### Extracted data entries

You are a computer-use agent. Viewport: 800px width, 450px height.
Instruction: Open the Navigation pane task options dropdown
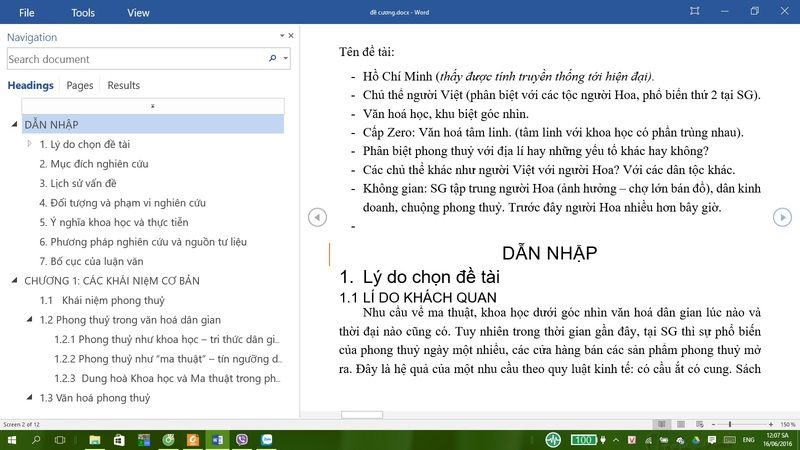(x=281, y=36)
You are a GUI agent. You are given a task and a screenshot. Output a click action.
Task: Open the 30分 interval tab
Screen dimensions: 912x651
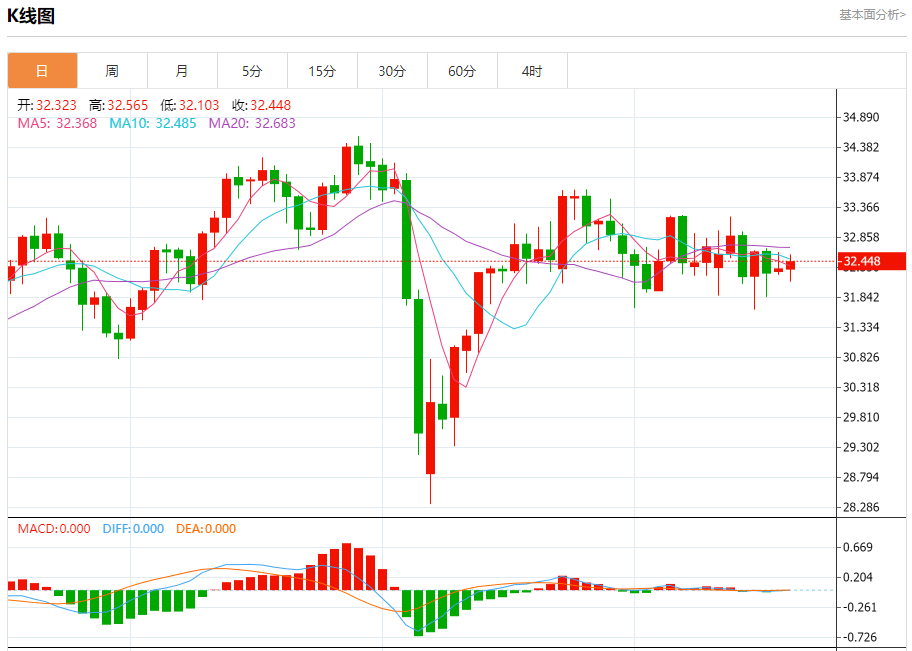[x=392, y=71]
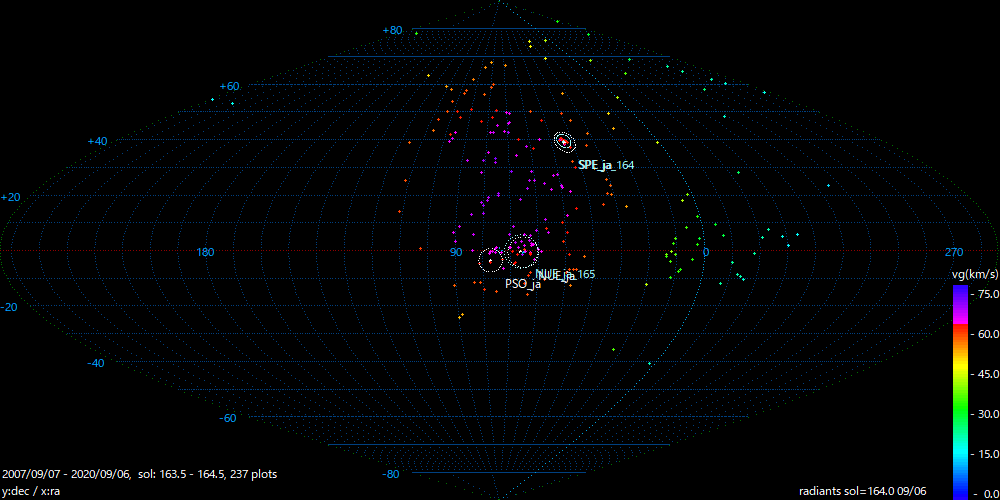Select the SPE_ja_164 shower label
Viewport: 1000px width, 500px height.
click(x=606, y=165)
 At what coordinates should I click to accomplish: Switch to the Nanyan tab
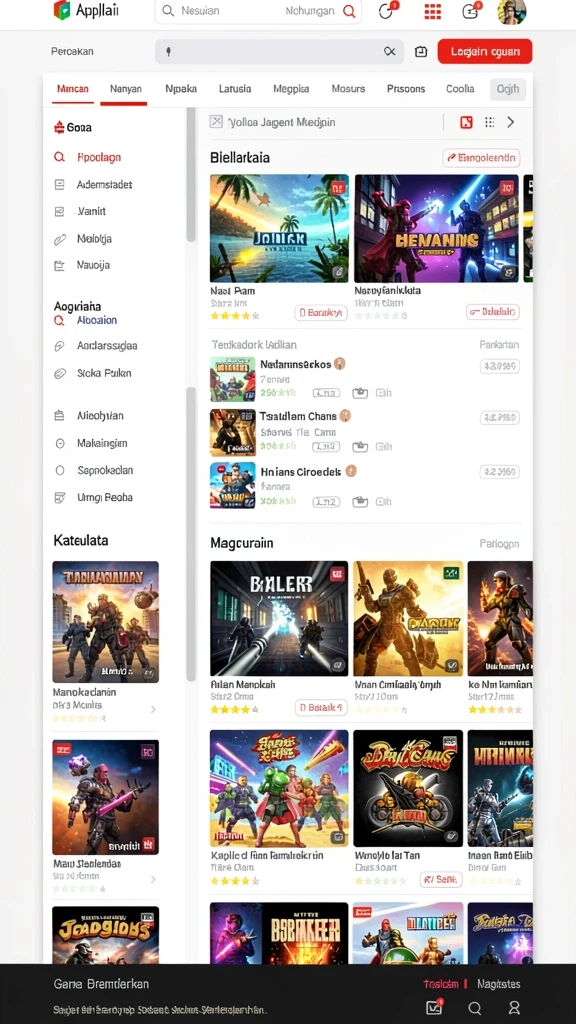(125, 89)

### WHAT YOU ARE ASKED TO DO
Transcribe every item above word for word, leaving the pictures out of your copy.

### EXPECTED OUTPUT
You are a computer-use agent. Viewport: 800px width, 450px height.
Instruction: Open the Navigation pane task options dropdown
(x=281, y=36)
You are a GUI agent. You are given a task and a screenshot. Output a click action.
Task: Open the 30分 interval tab
Screen dimensions: 912x651
[x=392, y=71]
Select the SPE_ja_164 shower label
Viewport: 1000px width, 500px height.
click(x=606, y=165)
 At what coordinates should I click to accomplish: Switch to the Nanyan tab
(125, 89)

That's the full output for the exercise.